The impact of the North Korea's missile test was all too visible.
The missiles, including one that could potentially reach targets in America, were launched on July 4. As the news emerged less than 36 hours later, investors across Asia moved their money out of stock markets and into secure investments like gold.
The exodus from bourses across the region pushed the Hang Seng Index down 0.62%. And there was virtually nothing anybody could do about it.
Given the interconnected nature of the world, unilateral actions by a single government can trigger chain reactions around the world. In the run-up to Congressional mid-term elections later this year, more than a few US politicians are likely to try and score points with constituents by promising to take action against Chinese manufacturing to preserve American jobs, regardless of whether such a proposal would render any material gain.
"Politicians obviously have a tendency to oversimplify issues to gain short-term political capital," said Justin Lowes, of Beijing-based Lowes Wealth Management. "Sadly, the press, society, politicians focus on simplistic issues."
Two days after the North Korean launches, Europe issued an ultimatum and threatened new tariffs and quotas on Chinese goods if Beijing did not open its doors further to European exports.
From textiles to sports shoes and furniture to plastic bags, a wide variety of products have made headlines as the latest bone of contention between China and the US or China and Europe. Often, however, protectionism is driven by public perception.
One example of this is the US Senate bill sponsored by Democrat Senator Charles Schumer and his Republican counterpart Lindsay Graham, which calls for the imposition of a 27% across-the-board tariff on US imports from China if there is not significant appreciation in the yuan.
Such a bill would likely hurt the wallets of consumers across the US more than it would help them, but that is hardly the point. The crux of the issue is this legislation may get widespread backing by riding a wave of anti-China sentiment that is not necessarily rooted on solid fact.
"These sentiments may not even be rational, but they are there nonetheless," said Philip Leung, China Business Committee chair at the American Chamber of Commerce in Hong Kong. "Some of the rationale we've heard is ridiculous, but it isn't ridiculous to [the public]."
Public perception is a rather fickle animal and the chances of a business operating in Dongguan or Tianjin having the clout to influence opinion in Europe or the US are rather small. On the other hand, public perception in the US or Europe could seriously disrupt sales at a T-shirt manufacturer or a small electronics firm if it helps lobby groups push individual governments to erect new quotas or trade barriers.
Europe's complaints, protectionist legislation in the US or Kim Jong-il's rocket launches represent potentially expensive operational threats outside the sphere of control of investors and businesspeople in China.
"Good planning requires that you think about things not going right, and perhaps going into crisis," said former diplomat Runckel. "Thinking about how your company would respond, and putting this in writing and sharing this with others in your company is always a good management practice."
The missile launch in North Korea was not unexpected.
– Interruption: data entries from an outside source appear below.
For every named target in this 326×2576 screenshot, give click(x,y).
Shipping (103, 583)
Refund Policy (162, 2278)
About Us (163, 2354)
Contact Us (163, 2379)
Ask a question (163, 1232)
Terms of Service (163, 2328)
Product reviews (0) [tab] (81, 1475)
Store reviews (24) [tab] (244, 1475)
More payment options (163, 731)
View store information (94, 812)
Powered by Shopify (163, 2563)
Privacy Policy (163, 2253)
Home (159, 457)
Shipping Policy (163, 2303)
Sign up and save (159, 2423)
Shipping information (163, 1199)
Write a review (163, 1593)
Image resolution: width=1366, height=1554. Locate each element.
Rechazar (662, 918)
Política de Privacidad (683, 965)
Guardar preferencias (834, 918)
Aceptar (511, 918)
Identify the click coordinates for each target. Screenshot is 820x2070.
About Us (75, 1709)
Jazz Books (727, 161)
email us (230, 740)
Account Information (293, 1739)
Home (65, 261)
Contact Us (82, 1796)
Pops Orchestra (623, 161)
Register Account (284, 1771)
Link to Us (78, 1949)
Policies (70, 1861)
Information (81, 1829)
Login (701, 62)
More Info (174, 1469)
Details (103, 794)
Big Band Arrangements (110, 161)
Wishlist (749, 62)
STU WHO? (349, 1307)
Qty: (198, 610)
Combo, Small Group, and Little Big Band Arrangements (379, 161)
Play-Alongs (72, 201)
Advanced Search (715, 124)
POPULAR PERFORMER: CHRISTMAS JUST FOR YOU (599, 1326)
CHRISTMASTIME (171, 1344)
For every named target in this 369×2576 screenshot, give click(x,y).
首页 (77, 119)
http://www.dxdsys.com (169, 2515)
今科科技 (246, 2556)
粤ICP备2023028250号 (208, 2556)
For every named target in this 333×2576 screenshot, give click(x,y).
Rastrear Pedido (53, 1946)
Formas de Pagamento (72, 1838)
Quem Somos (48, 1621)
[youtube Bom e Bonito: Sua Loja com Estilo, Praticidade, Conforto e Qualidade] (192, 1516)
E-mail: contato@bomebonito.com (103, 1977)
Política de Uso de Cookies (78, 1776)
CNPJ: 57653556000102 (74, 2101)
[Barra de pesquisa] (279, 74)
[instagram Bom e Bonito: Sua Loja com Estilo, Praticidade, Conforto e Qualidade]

The government had been making veiled threats about testing a long-range missile for some time, while the US had been adamant that any such test would be a bad move. Still, when the missiles went up, stocks went down.
"The world market is at a point where it is highly uncertain," said Leung.
For many light industries, the potential of interference from abroad does not even enter the list of risks they examine. Local economic and labor issues take much higher precedence.
Still, China is the third largest trader in the world. Its ratio of imports to GDP is double the US at 30% and its trade surplus with the rest of the world hit US$102 billion in 2005. Any factor that may significantly affect foreign trade can seriously impact markets but, ultimately, it may be difficult to develop a single strategy to deal with these widespread risks.
When it comes to geo-politics, beyond being aware, the only solution is to consider a scattergun response strategy, spread the eggs around the baskets and keep an eye on business fundamentals.
"If these fundamentals are in place, the risks are small compared to the market potential," said Leung.